La Française AM mise sur la « french touch » pour se développer

L’ex UFG-LFP vise une meilleure reconnaissance à l’international et auprès des particuliers. Le groupe estime avoir bien traversé les turbulences de l'été
Florent Le Quintrec

En se rebaptisant La Française AM, UFG-LFP entend développer sa visibilité en France et à l’international et notamment auprès des particuliers. Ce changement, qui renoue en partie avec la Française des Placements, prendra effet le 29 septembre.

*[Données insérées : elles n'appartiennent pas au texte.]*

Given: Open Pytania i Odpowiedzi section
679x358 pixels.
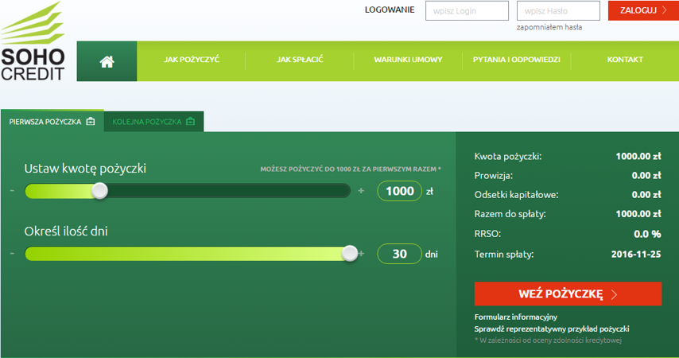Looking at the screenshot, I should [x=517, y=60].
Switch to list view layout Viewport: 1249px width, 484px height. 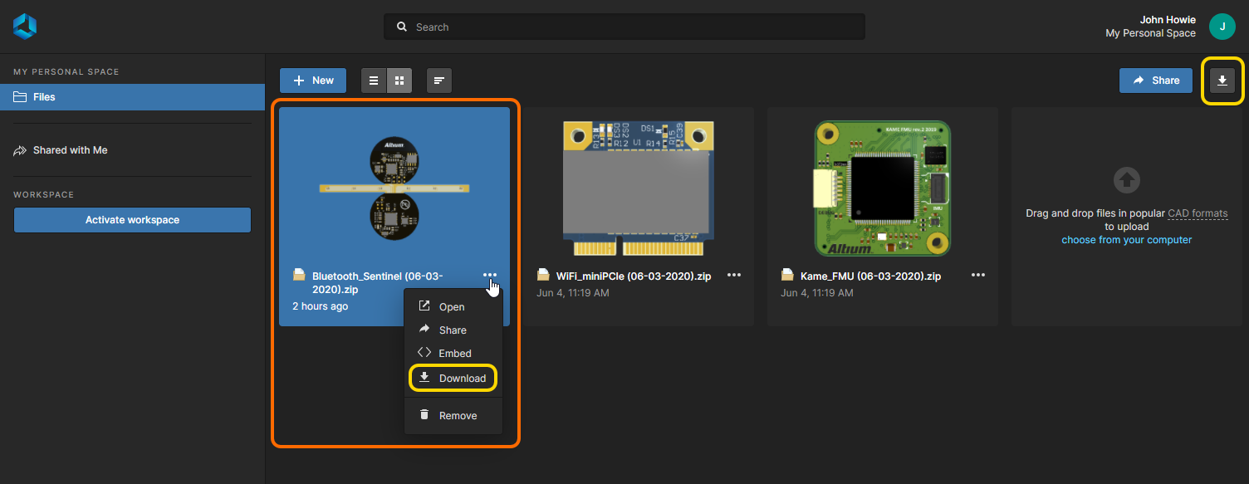tap(374, 81)
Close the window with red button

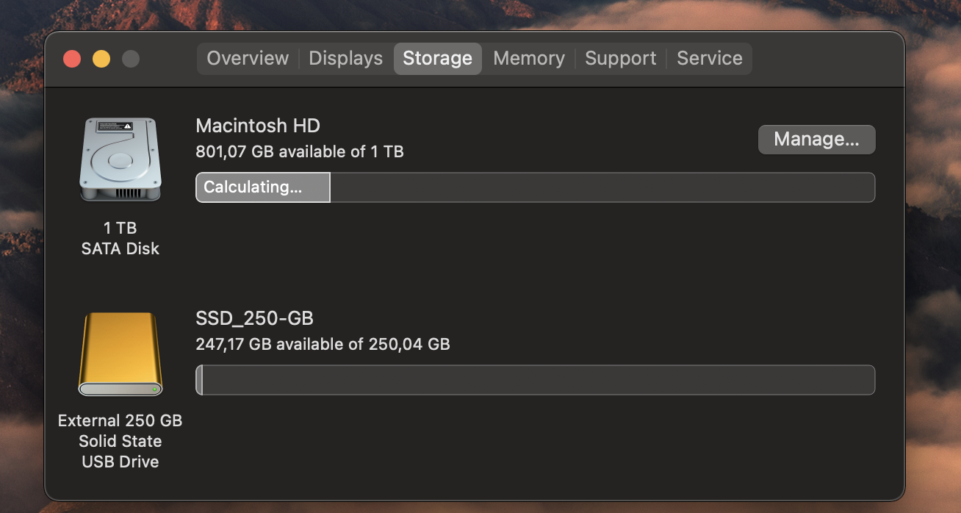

«Nous pensons que le désengagement progressif de l’Etat providence a enclenché un processus de ‘désinstitutionalisation’ de l’épargne au profit des sociétés de gestion, gérantes de l'épargne, et des conseillers spécialisés », explique Xavier Lépine, président du directoire du groupe. «Et quand vous vendez vos produits aux conseillers de la clientèle privée, ils se basent aussi sur la notoriété du gérant auprès de leurs clients.» Ce choix vise également à mettre en avant la french touch, à savoir une gestion obligataire et monétaire qui propose des produits flexibles et diversifiés, estime Xavier Lépine.

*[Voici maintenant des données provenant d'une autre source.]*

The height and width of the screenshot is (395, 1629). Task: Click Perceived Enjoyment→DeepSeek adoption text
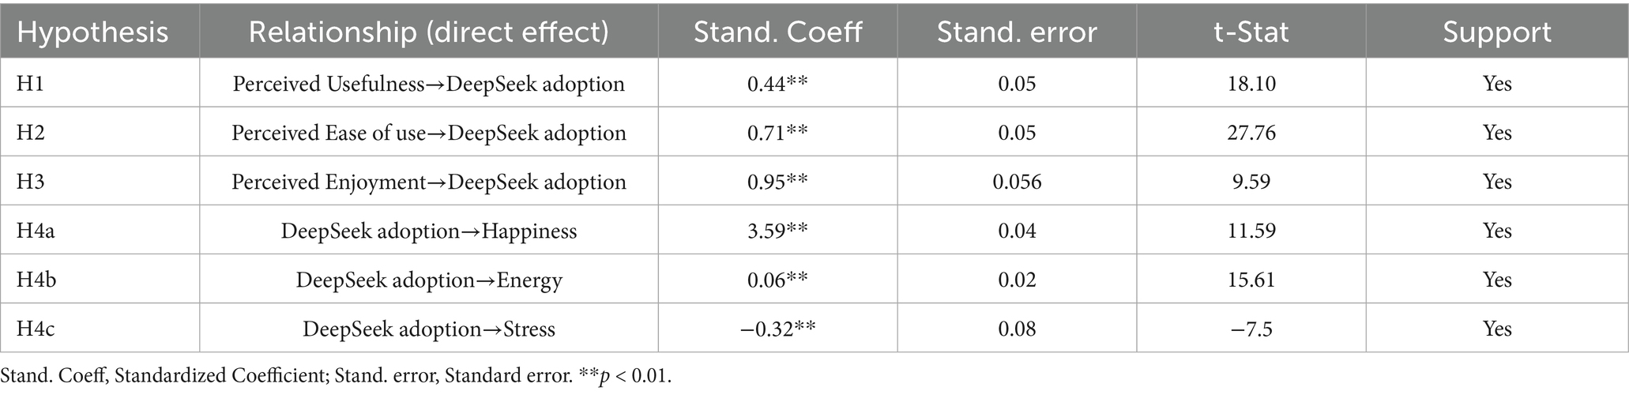click(x=428, y=182)
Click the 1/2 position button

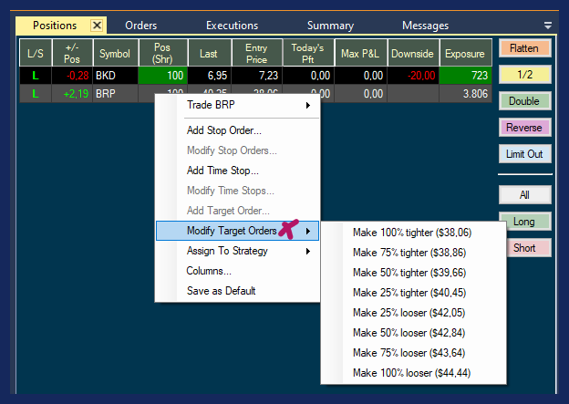tap(524, 75)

Afin de se développer à l’international, le groupe a ouvert des bureaux à Madrid, Milan et Luxembourg et compte désormais se concentrer sur leur rentabilité. «Je pense que cela prendra deux ou trois ans», prévoit-il.

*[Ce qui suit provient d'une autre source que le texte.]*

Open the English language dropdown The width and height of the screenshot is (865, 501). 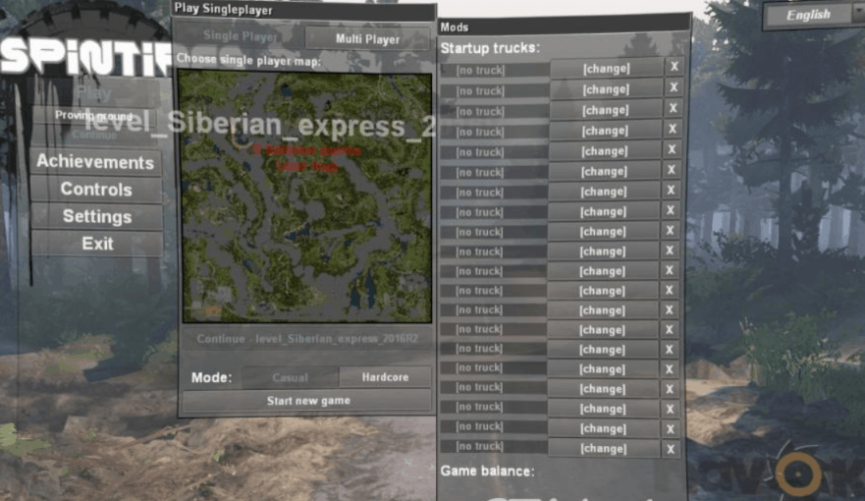pyautogui.click(x=815, y=15)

UFG-LFP, qui gère 35,2 milliards d’actifs, maintient son objectif d’atteindre 48 milliards d’euros à fin 2015, dont 2,7 milliards hors de France, contre environ 700 millions à ce jour. Xavier Lépine considère que son groupe a plutôt bien traversé les turbulences de l’été sur les marchés financiers. «La collecte reste très bien orientée sur l’immobilier (SCPI de rendement) notamment de bureau, car ce sont des actifs réels et rentables, non soumis aux aléas boursiers.» La société a en revanche connu une légère décollecte sur les actions et les fonds flexibles. Mais la performance de ces derniers a bien résisté, assure le président, les fonds ayant réduit leur exposition aux actions et fui les valeurs financières. Les fonds à performance absolue affichent, eux, des rendements compris entre -1% et +1% depuis le début de l’année, selon Xavier Lépine, tandis qu’en Europe, ils accusent en moyenne une baisse de 6,24% selon les données HFR. L’obligataire a davantage souffert, en raison notamment de la dette bancaire.

La collecte nette s’établit à +1,5% depuis le début de l’année, le long terme ayant compensé la baisse en monétaire. Sur 2011, le groupe prévoit «une petite année» de collecte, avec un supplément de 500 à 600 millions d’euros en immobilier et de quelque 500 millions en valeurs mobilières, contre 1,5 à 2 milliards au total les autres années.